# Compact SCALE decoding

In this answer the compact decoding for 1 byte and multi-byte versions have been detailed. I did a sample implementation based on that information and it does what it is supposed to, at least for the specific usecase. (My toy obviously has holes, but it is more for my understanding as opposed to be production hardened)

However, the original answer didn't quite detail the decoding of the `0b01` and `0b10` flags as the last 2 bits of a compact first byte, based on that I have a gap in my knowledge which I really want to close out.

I would appreciate a full run-through answer, basically a "this is how to decode all compact numbers (for dummies)".

Here is a description of SCALE compact-encoding. As you mentioned in your question, there are basically 4 variants indicated by the flags from the 2 least-significant bits.

Effectively when decoding the first byte of SCALE compact, it would be in the form `0bxxxxxxyy` where `yy` are the flags and the most-significant 6 `xxxxxx` are the bits containing the value in the first byte.

Interpreting the lest-significant binary flags you can have lengths of 1, 2, 4 & 4+ bytes -

`00` This is a single-byte version. To extract the value, you would do `byte1 >> 2`. As an example `0b00000100` would be `4 >> 2 = 1`

`01` This is a double-byte version. To extract the value, you would do `(byte1 + (byte2 << 8)) >> 2`. As an example `0b11111101 0b00000111` would be `(253 + (7 << 8)) >> 2 = 511`

`10` This is the 4 byte version. For extracting the value, it ends up being `(byte1 + (byte2 << 8) + (byte3 << 16) + (byte4 << 24)) >> 2`. An example would be `0b11111110 0b11111111 0b11111111 0b11111111` which would be `(254 + (255 << 8) + (255 << 16) + (255 << 24)) >> 2 = 1073741823`

`11` This is the n-byte version. The first byte + 4 details the number of bytes following. So Assuming a first byte of `0b00000111` it would yield 5 bytes, i.e. `(7 >> 2) + 4 = 5`. The next 5 bytes would therefore be the LE encoded value.

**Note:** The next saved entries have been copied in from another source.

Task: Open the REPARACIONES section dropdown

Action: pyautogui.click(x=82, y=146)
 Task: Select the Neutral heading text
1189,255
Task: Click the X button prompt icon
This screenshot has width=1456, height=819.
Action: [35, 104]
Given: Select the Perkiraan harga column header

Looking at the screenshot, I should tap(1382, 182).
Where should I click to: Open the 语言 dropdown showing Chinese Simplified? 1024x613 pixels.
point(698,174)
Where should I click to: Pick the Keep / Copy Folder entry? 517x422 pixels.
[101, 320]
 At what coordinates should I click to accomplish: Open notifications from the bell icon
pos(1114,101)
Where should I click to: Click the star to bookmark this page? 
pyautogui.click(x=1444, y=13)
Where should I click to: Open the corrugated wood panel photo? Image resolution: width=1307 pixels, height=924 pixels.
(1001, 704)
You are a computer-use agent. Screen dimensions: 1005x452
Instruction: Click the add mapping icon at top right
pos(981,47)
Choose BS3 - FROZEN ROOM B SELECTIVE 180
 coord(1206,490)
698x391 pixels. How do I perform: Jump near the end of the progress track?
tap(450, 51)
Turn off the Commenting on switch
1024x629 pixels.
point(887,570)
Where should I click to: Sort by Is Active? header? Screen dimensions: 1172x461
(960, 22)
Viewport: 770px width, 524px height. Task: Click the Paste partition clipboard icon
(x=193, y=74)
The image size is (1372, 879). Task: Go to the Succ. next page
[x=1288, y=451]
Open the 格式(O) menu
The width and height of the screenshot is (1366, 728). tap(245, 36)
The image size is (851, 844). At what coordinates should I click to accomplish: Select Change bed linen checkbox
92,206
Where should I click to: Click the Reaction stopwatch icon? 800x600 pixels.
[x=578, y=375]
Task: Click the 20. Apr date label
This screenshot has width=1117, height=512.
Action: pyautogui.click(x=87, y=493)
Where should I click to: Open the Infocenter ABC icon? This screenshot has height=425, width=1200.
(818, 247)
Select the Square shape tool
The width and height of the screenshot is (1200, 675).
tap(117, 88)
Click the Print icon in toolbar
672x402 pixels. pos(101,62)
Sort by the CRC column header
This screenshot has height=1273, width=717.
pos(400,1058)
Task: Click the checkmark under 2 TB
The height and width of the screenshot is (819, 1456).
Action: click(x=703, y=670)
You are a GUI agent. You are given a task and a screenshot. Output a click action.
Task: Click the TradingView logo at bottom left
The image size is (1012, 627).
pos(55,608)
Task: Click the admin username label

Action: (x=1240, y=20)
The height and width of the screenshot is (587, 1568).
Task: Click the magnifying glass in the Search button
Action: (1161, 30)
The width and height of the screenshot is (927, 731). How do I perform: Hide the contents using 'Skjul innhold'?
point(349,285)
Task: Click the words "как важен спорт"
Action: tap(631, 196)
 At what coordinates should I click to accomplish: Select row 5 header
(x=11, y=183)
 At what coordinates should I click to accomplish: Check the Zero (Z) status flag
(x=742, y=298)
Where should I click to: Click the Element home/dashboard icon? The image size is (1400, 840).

Depending on your toolset and language, be aware that some of these are very large numbers and could overflow the "normal" representation. So it is recommended to use big integer support for your environment especially when converting the very large values.

(And example of this is JS where the maximum integer is 2^53 - 1. So in this specific case you may want to use BigInt or alternatives when converting. Other languages would have other limits, bear those in mind.)